> What is being asked: According to the text about the Sugarland song "Settlin'", where was its music video filmed?

> Source text:

---*---

"Settlin'" is a song co-written and recorded by American country music duo Sugarland. It was released in January 2007 as the second single from their album Enjoy the Ride, and their second consecutive number one hit. The song reached the top of the Billboard Hot Country Songs chart.  It was written by Jennifer Nettles, Kristian Bush and  Tim Owens. It was the theme song for the 2007 ACC tournament.

Music video
The music video was directed by Paul Boyd and premiered in January 2007. It was filmed in downtown Atlanta, Georgia. It is a fairly simple video, featuring the duo Jennifer Nettles singing into a microphone  performing the song against an all-white moving background on a rotating swivel circular stage with a full band. During the second verse, audience members are revealed and sing and dance to the song as the duo perform.

---*---

> Data excerpt:
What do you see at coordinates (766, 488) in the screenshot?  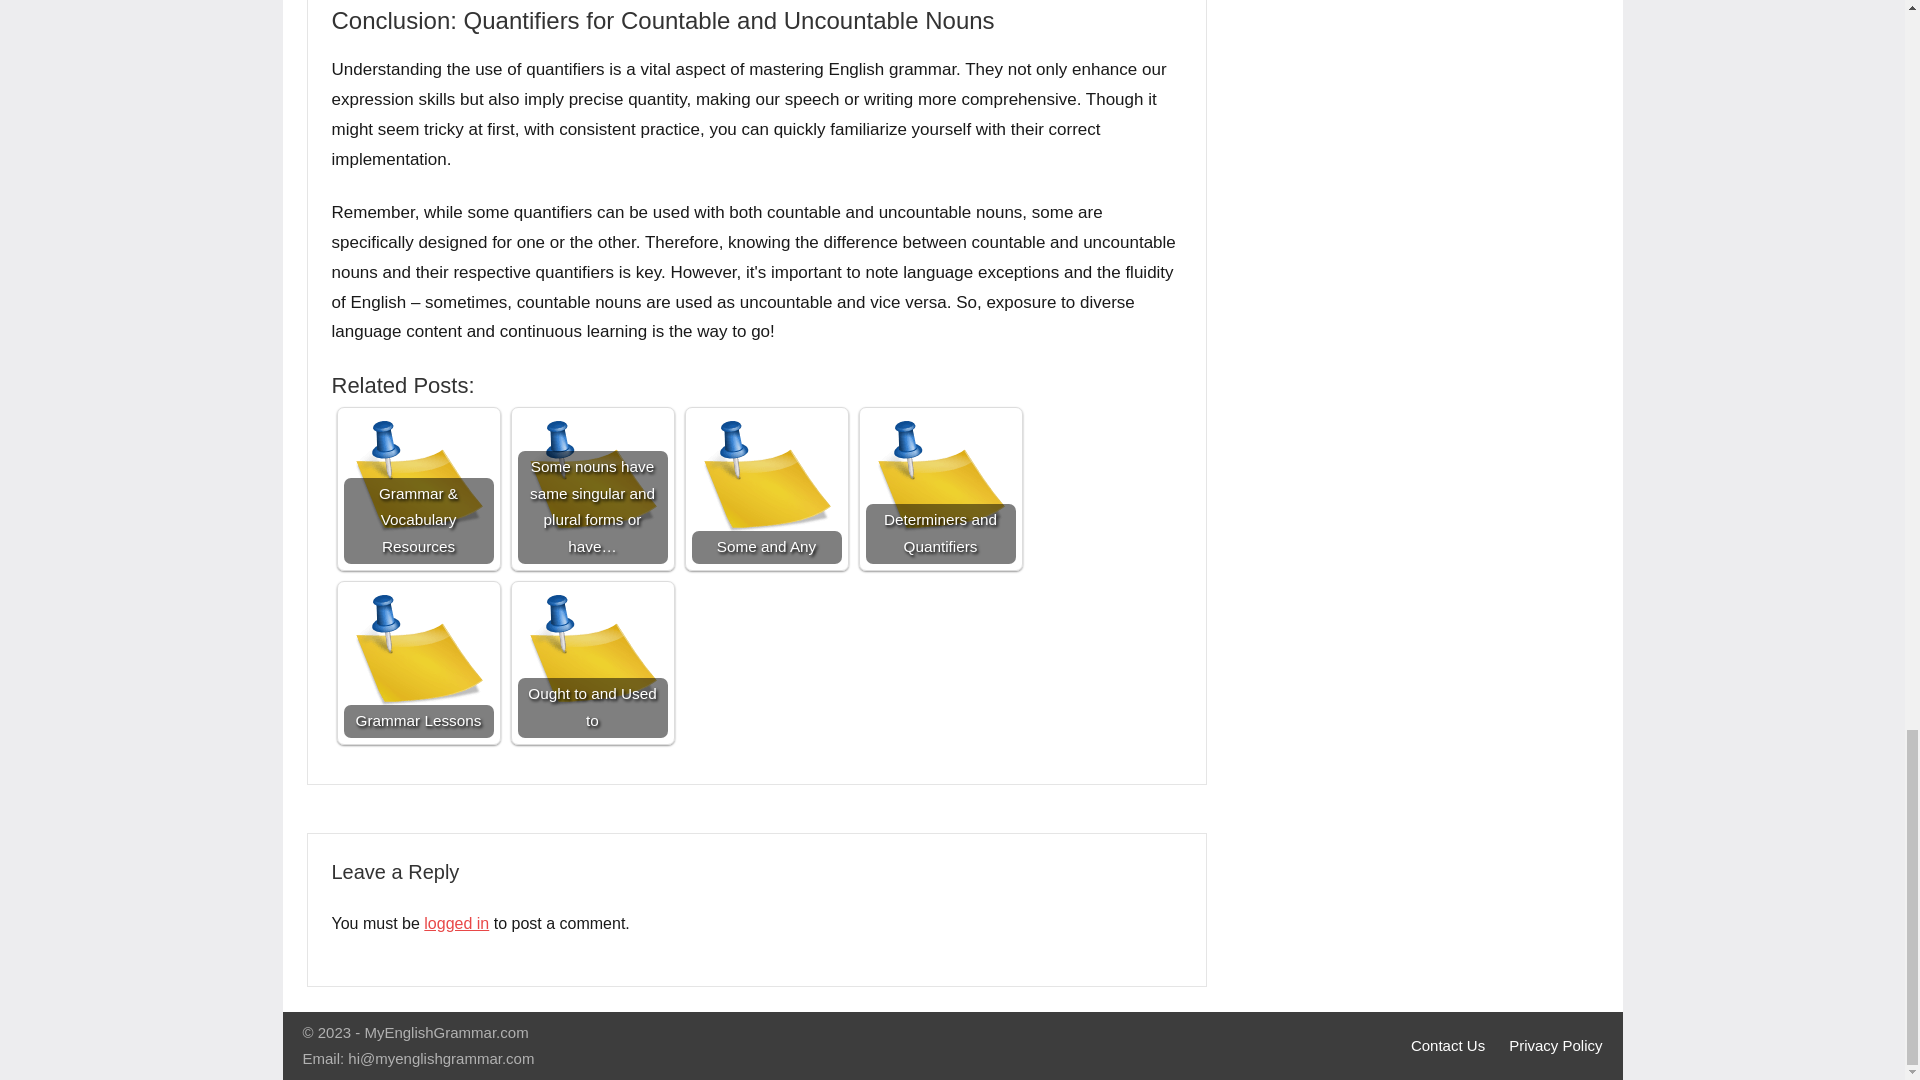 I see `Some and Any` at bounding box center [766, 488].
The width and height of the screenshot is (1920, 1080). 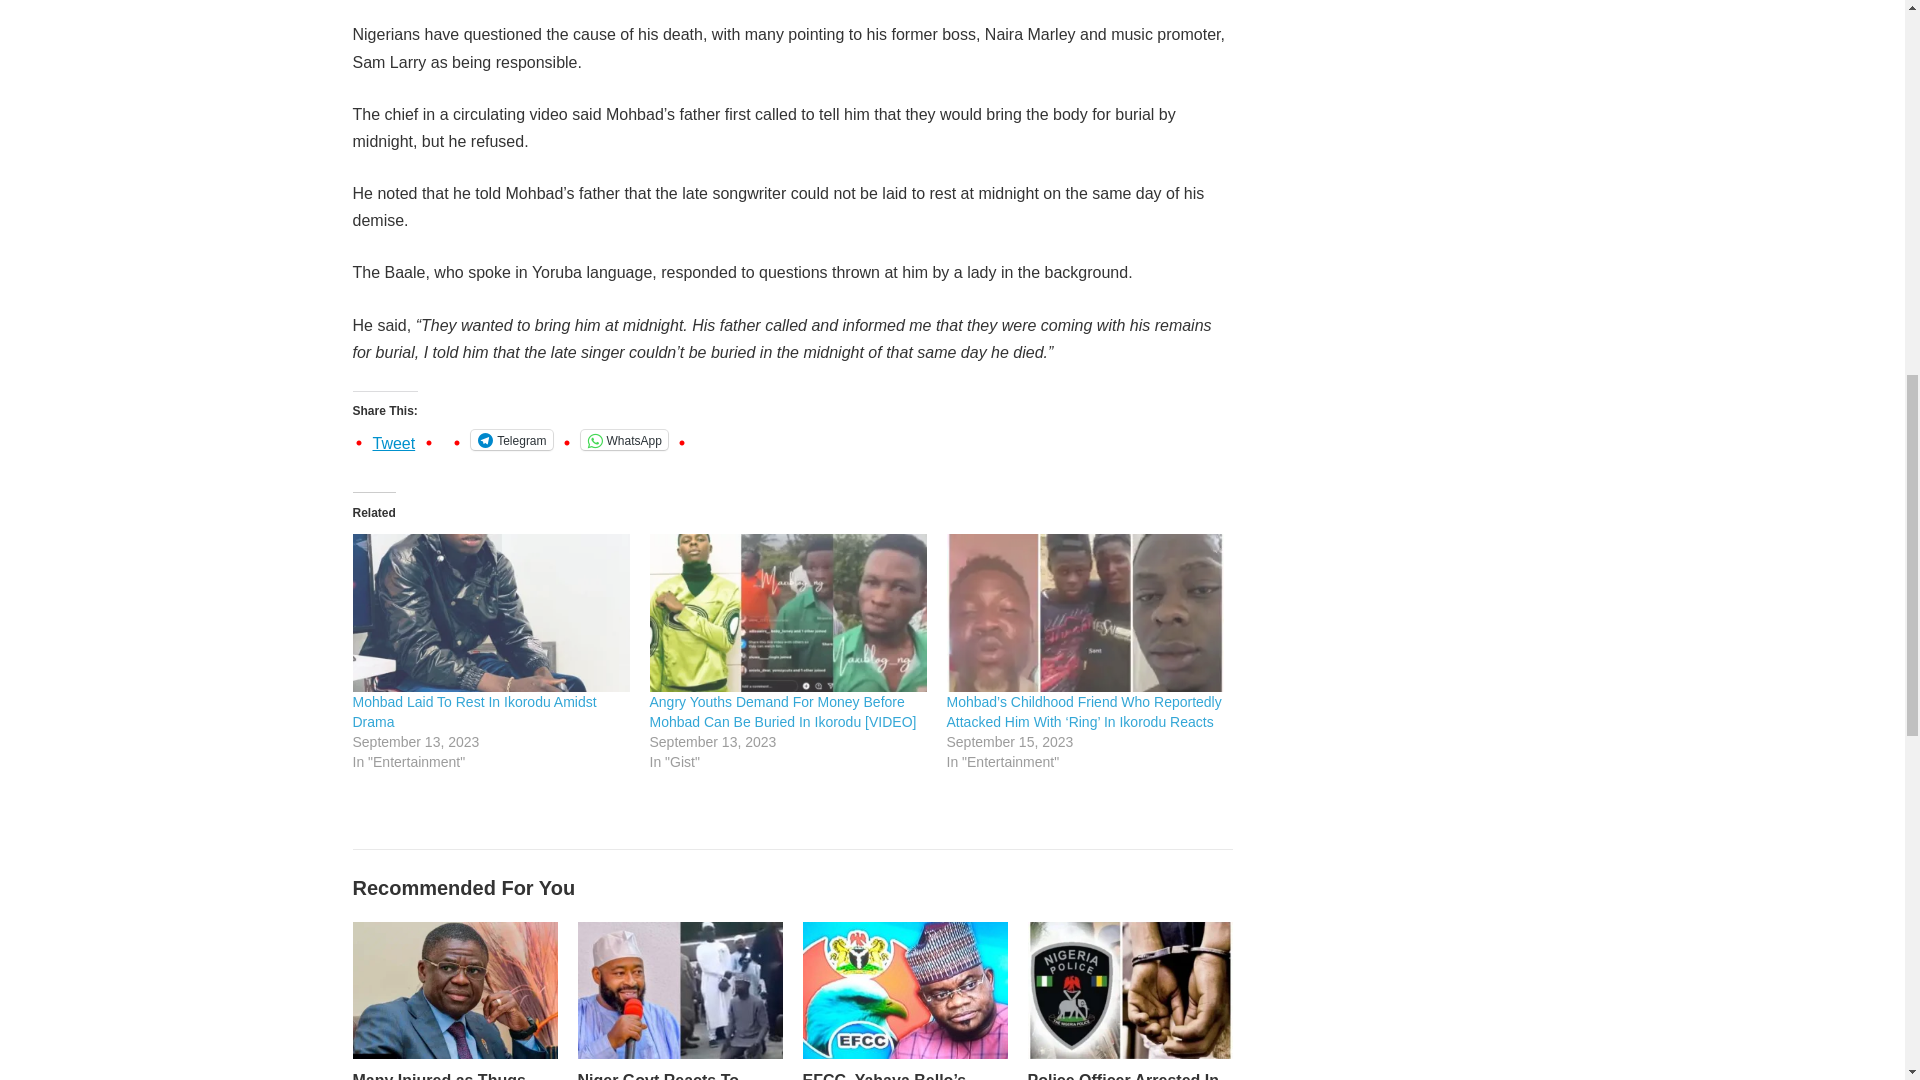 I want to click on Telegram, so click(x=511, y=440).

---*---

> Solution to the exercise: In downtown Atlanta, Georgia.